Our mental health systems aren’t ready. Our spiritual leaders may not be ready either. We’ll have to be proactive both in building capacity to support mourning and encouraging people to take care of themselves in an era of post-Covid trauma.
It’s not just about health and guidance though; there’s also bureaucracy. The shape of most of our lives does not permit a long and retroactive wave of memorials and wakes and funeral masses and the other rituals that soothe the pain of loss. We already struggle in our work-life culture to gain time away for bereavement, operating in managed human resource systems that measure our minutes and grudgingly yield a day or two of paid leave in the immediate aftermath of a death, and then only for an immediate family member. These bureaucratic systems are not ready for the coming cycles of delayed mourning.
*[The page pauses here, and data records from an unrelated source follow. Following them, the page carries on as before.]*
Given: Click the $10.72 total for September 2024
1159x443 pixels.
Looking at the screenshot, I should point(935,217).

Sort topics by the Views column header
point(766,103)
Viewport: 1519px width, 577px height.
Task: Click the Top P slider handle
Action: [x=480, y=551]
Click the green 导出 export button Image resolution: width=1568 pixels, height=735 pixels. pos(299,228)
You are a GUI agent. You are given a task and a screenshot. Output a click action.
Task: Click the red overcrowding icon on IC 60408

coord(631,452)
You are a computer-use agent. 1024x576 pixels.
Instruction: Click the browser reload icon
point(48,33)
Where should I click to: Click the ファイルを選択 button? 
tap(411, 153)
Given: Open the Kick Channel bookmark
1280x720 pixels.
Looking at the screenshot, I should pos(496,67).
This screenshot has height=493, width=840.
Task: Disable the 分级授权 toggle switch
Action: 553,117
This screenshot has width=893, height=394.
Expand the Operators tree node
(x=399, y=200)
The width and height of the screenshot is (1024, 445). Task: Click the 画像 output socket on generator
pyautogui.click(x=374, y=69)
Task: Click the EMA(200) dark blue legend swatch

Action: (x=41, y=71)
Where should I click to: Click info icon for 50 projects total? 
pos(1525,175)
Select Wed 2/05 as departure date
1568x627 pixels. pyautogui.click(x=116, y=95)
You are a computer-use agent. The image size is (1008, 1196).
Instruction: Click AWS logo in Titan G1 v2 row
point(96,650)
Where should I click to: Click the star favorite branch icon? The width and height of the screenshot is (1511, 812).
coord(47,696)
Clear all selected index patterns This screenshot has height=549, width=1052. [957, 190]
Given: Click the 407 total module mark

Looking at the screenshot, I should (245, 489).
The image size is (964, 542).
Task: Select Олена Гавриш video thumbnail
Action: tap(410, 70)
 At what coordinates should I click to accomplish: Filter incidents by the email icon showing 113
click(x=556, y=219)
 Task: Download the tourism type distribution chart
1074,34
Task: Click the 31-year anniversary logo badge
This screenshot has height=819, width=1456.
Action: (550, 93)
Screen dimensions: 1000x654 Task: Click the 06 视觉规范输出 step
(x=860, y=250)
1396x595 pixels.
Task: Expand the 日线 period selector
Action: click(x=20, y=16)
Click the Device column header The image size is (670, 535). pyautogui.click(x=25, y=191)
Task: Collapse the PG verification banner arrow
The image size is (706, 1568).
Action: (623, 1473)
And a similar problem will take place in our educational systems, where still too many teachers demand documentation of recent passing of a close relative to permit excused absences or extensions on assigned work. Some professors even joke about the “dead grandmother” excuse, not reckoning with the fact that grandparents do die. We’re going to have to shift our burdens of proof and timeliness.
Bereavement and excused-absence policies aren’t as deep a need as the spiritual and psychological burdens of delayed mourning, but it’s in these pragmatic policy spaces where inequalities emerge. My boss has made it clear that I can take as much time away as I want, and there’s no question that when we have our memorial in August, or November, or a year from now, my boss will let me go to that too. But having a good boss is not a system.
Preachers and teachers, HR executives, parents, coaches, friends, we all need to think about how we can build more space in our work, families and communities to make space for a long process of grieving. It’s not just about policy. Everyone you meet – and you too, even if you aren’t quite ready to face the trauma yet (I don’t blame you!) is waiting to properly mourn all the things we’ve lost this last year. That we’re still losing. We’re going to need to engage each other without demanding that people prove they are still struggling. Assume that everyone is struggling with the trauma of living through a year of mass death, faced mostly alone.
As we crest into, hopefully, someday, a post-Covid world, the traumas of this past year will be slow to fade. I hope we can face them as communities, building pathways for mutual support, flexibility and healing.